START SOURCE RECORDS

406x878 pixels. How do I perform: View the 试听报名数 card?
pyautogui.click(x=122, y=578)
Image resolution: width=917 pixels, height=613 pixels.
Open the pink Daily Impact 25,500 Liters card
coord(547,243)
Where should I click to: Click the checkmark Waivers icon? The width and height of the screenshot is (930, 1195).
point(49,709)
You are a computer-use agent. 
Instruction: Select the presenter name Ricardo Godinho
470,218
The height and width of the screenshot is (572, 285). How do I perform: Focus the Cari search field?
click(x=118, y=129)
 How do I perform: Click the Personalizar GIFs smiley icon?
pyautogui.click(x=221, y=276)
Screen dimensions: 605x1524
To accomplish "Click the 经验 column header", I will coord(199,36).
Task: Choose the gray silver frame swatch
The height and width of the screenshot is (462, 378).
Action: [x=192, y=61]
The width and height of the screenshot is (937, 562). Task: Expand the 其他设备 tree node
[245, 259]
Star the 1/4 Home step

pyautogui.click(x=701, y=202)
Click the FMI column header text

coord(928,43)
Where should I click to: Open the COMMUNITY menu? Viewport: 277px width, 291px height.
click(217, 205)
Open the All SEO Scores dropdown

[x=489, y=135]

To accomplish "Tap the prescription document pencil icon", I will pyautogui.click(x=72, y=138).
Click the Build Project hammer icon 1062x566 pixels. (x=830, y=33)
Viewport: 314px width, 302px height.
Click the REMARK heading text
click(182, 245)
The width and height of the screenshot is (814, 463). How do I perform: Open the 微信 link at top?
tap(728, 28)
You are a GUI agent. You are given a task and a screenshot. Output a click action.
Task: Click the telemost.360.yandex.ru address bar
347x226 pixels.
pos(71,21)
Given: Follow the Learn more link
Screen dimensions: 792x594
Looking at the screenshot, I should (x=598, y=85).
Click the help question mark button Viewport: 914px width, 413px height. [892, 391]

END SOURCE RECORDS

__EXERCISE DESCRIPTION__
Send back exactly the lines from the line with "Task: Choose the gray silver frame swatch" through the end of the records.

__SOLUTION FOR THIS PROBLEM__
Task: Choose the gray silver frame swatch
The height and width of the screenshot is (462, 378).
Action: [x=192, y=61]
The width and height of the screenshot is (937, 562). Task: Expand the 其他设备 tree node
[245, 259]
Star the 1/4 Home step

pyautogui.click(x=701, y=202)
Click the FMI column header text

coord(928,43)
Where should I click to: Open the COMMUNITY menu? Viewport: 277px width, 291px height.
click(217, 205)
Open the All SEO Scores dropdown

[x=489, y=135]

To accomplish "Tap the prescription document pencil icon", I will pyautogui.click(x=72, y=138).
Click the Build Project hammer icon 1062x566 pixels. (x=830, y=33)
Viewport: 314px width, 302px height.
Click the REMARK heading text
click(182, 245)
The width and height of the screenshot is (814, 463). How do I perform: Open the 微信 link at top?
tap(728, 28)
You are a GUI agent. You are given a task and a screenshot. Output a click action.
Task: Click the telemost.360.yandex.ru address bar
347x226 pixels.
pos(71,21)
Given: Follow the Learn more link
Screen dimensions: 792x594
Looking at the screenshot, I should (x=598, y=85).
Click the help question mark button Viewport: 914px width, 413px height. [892, 391]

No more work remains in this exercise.